Bei dem Rechtsstreit ging es - wieder einmal - um eine Spam-Mail des Affiliate. In dieser Spam-Mail wurde für die Webseite des Affiliate geworben. Bei Verlassen dieser Webseite erschien nun ein Pop-Up-Fenster, in dem für die Webseite des Beklagten geworben wurde.
Der Empfänger der Spam-Mail wollte nun den Merchant auf Unterlassung in Anspruch nehmen.
Zu Unrecht wie das AG Pforzheim nun entschied:
"Diesen Kriterien folgend liegt vorliegend eine in Betracht kommende mittelbare Störereigenschaft der Beklagten nicht vor. Denn es ist nicht ersichtlich, dass die Beklagte willentlich oder adäquat kausal an der bei dem Kläger eingetretenen Rechtsgutverletzung mitgewirkt hätte, dass sie die Spam-Mail mithin weder in Auftrag gegeben oder das Handeln des Dritten, der dieses Mail versandt hat, ausgenutzt oder unterstützt hätte.
Das Zutun der Beklagten beschränkte sich nämlich lediglich darauf, Internetseiten zu unterhalten und diese durch einen Dritten bewerben zu lassen, beides ist grundsätzlich zulässig. Allein die Tatsache, dass diese Werbemöglichkeit von anderen missbraucht werden kann, macht nicht jeden an einer solchen Vertriebsform Beteiligten zu einem Störer (...)."
Und weiter:
"Insofern kann die Rechtslage vorliegend nicht anders beurteilt werden als bei Anbringung eines Hyperlinks. Denn dieses führt nicht dazu, das dem Linkssetzer sämtliche Seiten zugerechnet werden, zu denen sich eine Verbindung zu ihm herstellen lässt. Auszugehen ist vielmehr ausdrücklich vom Vertrauensgrundsatz, nach dem jeder nur für sein eigenes Verhalten verantwortlich ist und dabei davon ausgehen kann, dass sich auch alle übrigen Akteure sorgfaltsmäßig verhaften.

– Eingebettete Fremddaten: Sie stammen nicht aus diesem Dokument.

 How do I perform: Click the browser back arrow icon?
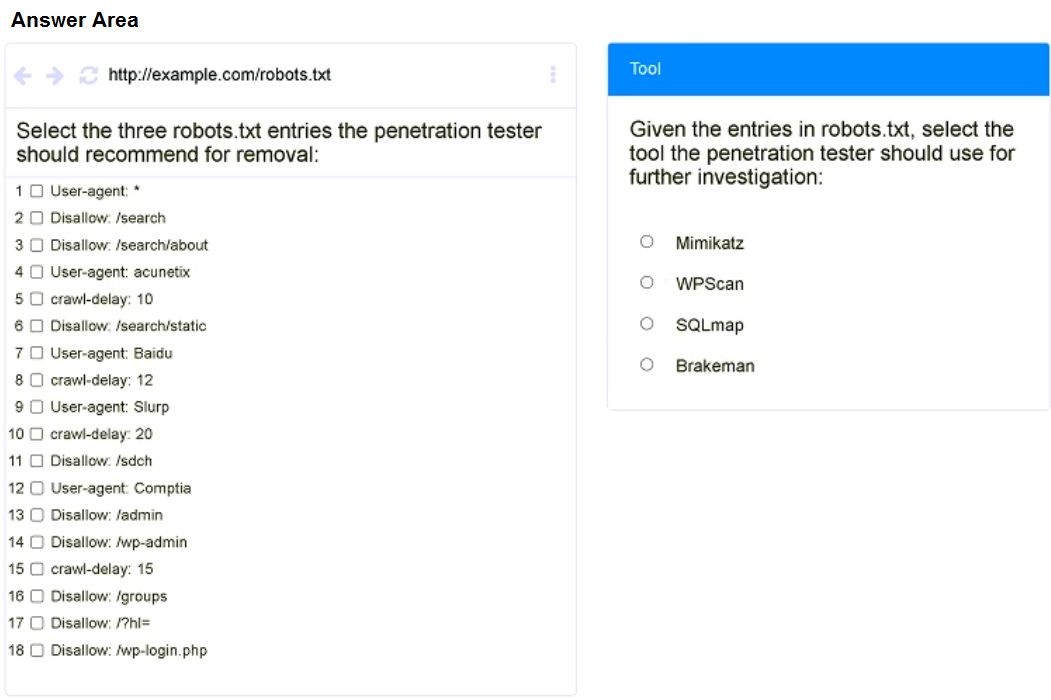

Den Urheber treffen daher nur eingeschränkte Sorgfaltspflichten zur Gewährleistung der Rechtmäßigkeit von fremden Inhalten. Eine Haftung lässt sich nur dann begründen, wenn die inkriminierten Inhalte als solche leicht erkannt werden konnten oder mit ihrem Vorhandensein gerechnet werden musste, weil das Fehlverhalten des Anbieters der Fremdseite vorhersehbar war (...).
Im gegebenen Fall nun ist nicht ersichtlich, dass die Beklagte hinreichende Kenntnis von dem Werbe-Mail hatte; in deren Nutzungsbedingungen für Webmaster wird vielmehr ausdrücklich darauf hingewiesen, dass deren Angebot nicht durch Spam-Mails beworben werden darf."